司狼亡要冷笑,那張狂的發,血紅的眼無不透露出蝕骨的寒意:“聽不懂我的話嗎?”
輕蔑的語氣,不把任何人看在眼底的囂張霸道;竟是讓好些看熱鬧的貴族膽寒的不敢對視;血柔狠狠的咬緊了牙齒,如此不給面子的回答讓她的怒意噴薄:“好,很好!”說着,她冷笑的看向在一旁待命的焚隊,眼底露出了一絲嗜血的瘋狂,今天就算是魚死網破,她也要將司狼亡要留在此地:“焚隊聽令,隱族候選王司狼亡要無視我血飲族,企圖營救刺殺伊洛公主的刺客;他二人及幫他們者,全部格殺勿論!”
焚隊,現在駐守在崇陽宮的,少說也有幾萬人;此刻聽得血柔的命令,全體跪下領命:“是!”
那恢弘的氣勢,壓迫的聲浪,竟是讓不少的貴族開始打顫;他們是最爲高貴的人,同時,也是最怕死的人;很顯然,這崇陽宮將變成殺場,可是他們卻沒有人離開;有的是不敢離開,害怕惹怒那正在對峙的兩人;而有的,卻是躲在角落裡,冷笑的看着面前的這場好戲!
不遠處,丹青拖着受傷的身體,帶着極不情願的月白,朝着崇陽宮的方向而來;丹青的傷雖然看似可怖,可只是表面的傷痕,並沒有傷到內府,可見司狼亡要對他有手下留情;這也是他能極快的趕過來的原因。
等他們趕到的時候,崇陽宮早已被焚隊重重包圍,水泄不通。
“丹青,我們幹嘛要去救那個滿頭白髮的壞人啊?我們回去吧!我好睏哦!”月白嘟着嘴,打了個哈欠;扯着丹青的衣袖,撒嬌的說道。

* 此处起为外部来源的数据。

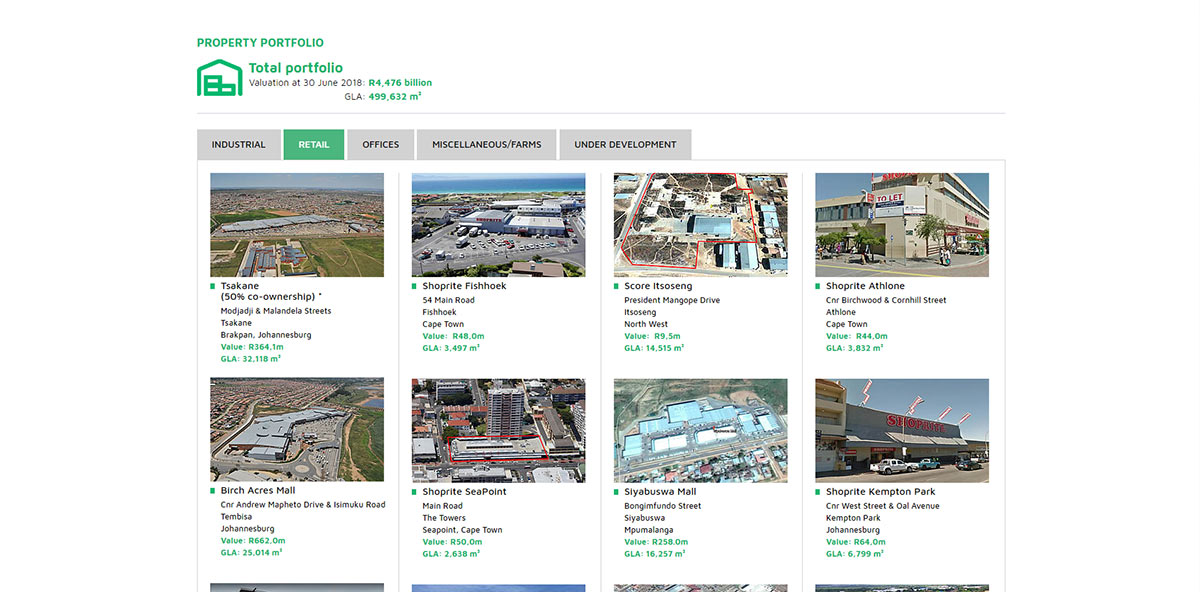Click the PROPERTY PORTFOLIO heading

[x=259, y=42]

丹青卻不回答他的問題,而是手掌朝上,伸到了他的面前:“把熄息丸給我!”
熄息丸,顧名思義,能徹底泯滅一個人的氣息,不管別人內力有多深厚,只要你吃了熄息丸,他們就探查不到你的氣息,這藥是用來偷襲殺人、逃跑保命的絕對佳品;可相對的,這東西極難煉製,就算你有藥材,如果手法和方式不對,也煉製不出。

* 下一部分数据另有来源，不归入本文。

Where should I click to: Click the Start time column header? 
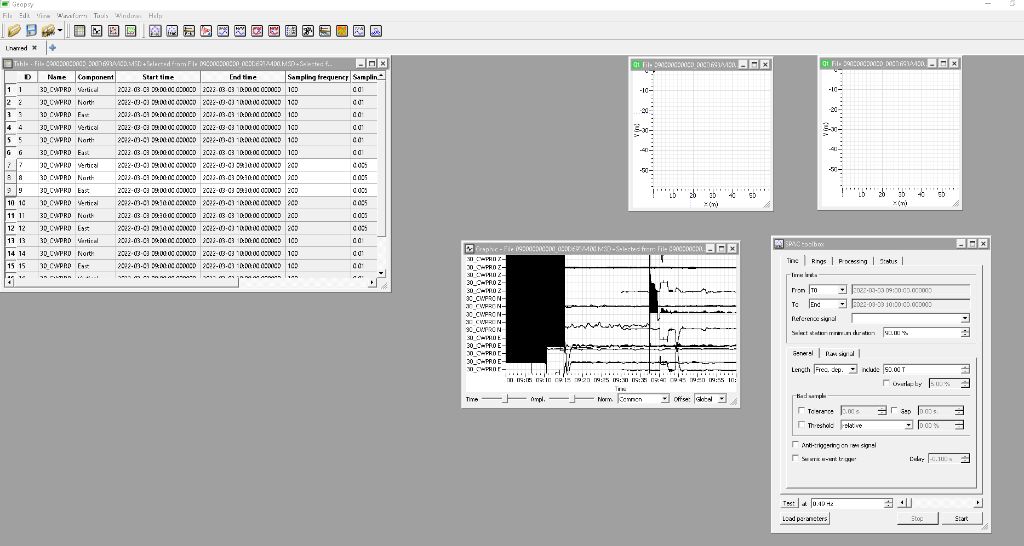[x=158, y=77]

因此,月白想也不想的便一口回絕:“不要!”那熄息丸可是他求了族裡的那個怪人求了好久,才求到的,總共也就十顆,他纔不願意爲了那個白頭髮的壞蛋而浪費兩顆丹藥呢!
丹青皺了皺眉,無奈的嘆了口氣:“月白,不要鬧了;我是進去救司空離,不是救君……呃……司狼亡要的!”
“司空離?”月白眨了眨眼睛,司空離身上有君王的氣息,可不能死了:“你可不能騙我?”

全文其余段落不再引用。